_YOUR INSTRUCTIONS:_
Work out how many lines of the records contain "Uncheck". Answer with the number and nothing else.

*** PROVIDED RECORDS ***

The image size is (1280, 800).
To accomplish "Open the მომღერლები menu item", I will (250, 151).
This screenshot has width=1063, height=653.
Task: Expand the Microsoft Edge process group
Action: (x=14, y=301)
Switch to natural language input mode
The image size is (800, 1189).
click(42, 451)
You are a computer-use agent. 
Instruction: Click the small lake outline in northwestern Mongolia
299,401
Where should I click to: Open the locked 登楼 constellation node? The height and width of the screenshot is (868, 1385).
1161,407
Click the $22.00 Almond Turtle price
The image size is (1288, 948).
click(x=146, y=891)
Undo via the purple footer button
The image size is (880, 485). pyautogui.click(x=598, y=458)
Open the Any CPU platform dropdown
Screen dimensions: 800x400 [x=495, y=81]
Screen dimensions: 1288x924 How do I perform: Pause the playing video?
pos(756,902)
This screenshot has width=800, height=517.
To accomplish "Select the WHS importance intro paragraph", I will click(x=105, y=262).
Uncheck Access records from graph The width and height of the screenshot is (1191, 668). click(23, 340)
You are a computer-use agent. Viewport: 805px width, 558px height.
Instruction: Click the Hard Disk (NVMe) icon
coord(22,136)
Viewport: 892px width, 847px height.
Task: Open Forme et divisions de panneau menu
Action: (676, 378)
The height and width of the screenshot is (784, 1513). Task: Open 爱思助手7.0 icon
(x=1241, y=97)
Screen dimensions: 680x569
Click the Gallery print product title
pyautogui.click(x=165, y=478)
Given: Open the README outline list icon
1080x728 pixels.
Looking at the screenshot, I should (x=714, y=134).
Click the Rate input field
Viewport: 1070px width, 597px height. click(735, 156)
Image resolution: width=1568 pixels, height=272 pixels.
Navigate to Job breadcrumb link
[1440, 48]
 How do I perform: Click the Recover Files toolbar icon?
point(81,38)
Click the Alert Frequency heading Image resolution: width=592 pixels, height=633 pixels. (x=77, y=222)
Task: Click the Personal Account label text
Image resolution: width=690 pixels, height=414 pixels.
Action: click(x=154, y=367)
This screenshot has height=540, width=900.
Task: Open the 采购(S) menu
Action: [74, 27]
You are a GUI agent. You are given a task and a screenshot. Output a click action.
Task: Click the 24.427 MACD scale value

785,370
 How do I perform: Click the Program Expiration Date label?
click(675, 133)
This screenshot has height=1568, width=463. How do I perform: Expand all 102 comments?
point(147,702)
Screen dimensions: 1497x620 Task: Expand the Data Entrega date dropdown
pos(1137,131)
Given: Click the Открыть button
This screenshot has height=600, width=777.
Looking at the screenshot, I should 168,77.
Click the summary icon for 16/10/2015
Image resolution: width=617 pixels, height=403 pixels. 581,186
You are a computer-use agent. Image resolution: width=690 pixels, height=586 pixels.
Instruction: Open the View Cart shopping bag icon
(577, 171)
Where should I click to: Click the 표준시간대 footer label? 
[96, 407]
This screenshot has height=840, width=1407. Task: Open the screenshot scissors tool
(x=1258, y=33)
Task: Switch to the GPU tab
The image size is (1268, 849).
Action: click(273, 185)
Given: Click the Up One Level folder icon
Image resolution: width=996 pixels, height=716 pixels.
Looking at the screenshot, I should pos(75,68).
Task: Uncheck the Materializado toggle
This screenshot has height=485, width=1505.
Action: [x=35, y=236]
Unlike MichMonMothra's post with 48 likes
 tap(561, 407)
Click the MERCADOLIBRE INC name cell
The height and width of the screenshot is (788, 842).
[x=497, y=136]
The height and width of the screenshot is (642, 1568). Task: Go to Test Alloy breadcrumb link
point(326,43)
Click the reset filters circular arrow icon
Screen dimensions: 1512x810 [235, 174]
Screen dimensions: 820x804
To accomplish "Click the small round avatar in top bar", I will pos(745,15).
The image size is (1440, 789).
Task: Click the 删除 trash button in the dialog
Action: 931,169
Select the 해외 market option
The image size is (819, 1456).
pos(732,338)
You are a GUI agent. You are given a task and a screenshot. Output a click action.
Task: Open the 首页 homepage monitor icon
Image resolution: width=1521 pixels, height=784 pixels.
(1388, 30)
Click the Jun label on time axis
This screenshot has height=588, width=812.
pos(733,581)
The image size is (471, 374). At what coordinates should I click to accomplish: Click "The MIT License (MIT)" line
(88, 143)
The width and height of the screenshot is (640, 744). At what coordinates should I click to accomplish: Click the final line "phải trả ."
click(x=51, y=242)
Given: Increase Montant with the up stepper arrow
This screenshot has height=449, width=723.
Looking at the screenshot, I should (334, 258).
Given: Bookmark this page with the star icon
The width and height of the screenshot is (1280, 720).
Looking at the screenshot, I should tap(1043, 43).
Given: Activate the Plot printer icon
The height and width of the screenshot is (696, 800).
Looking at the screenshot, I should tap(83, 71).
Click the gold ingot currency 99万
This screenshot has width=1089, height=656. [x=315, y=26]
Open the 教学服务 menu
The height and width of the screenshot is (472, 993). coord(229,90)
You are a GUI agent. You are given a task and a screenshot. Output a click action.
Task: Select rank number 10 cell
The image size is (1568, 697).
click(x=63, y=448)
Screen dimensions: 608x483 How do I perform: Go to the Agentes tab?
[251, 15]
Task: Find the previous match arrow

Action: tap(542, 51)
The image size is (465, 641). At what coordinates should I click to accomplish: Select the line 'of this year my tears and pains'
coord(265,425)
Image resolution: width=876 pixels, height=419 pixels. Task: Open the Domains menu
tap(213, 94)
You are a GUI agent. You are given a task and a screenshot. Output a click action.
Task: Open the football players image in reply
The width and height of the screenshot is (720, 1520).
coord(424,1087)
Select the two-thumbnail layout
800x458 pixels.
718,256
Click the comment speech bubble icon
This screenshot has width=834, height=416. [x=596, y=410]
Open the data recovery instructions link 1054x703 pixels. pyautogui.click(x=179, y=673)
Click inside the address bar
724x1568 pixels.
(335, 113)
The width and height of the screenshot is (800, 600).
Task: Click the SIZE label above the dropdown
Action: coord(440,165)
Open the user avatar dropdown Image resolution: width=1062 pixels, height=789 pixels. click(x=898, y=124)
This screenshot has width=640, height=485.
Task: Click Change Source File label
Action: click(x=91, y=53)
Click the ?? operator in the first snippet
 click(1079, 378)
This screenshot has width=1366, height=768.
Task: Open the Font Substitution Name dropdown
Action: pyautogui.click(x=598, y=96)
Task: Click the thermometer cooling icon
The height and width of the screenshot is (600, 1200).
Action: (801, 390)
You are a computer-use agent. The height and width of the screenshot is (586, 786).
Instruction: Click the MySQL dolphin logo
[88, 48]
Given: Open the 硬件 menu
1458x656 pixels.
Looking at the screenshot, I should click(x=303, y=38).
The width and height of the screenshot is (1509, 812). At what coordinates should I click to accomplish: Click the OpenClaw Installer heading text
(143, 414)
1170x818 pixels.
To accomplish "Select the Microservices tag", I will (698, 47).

*** End of PROVIDED RECORDS ***

_PROBLEM SOLUTION:_
2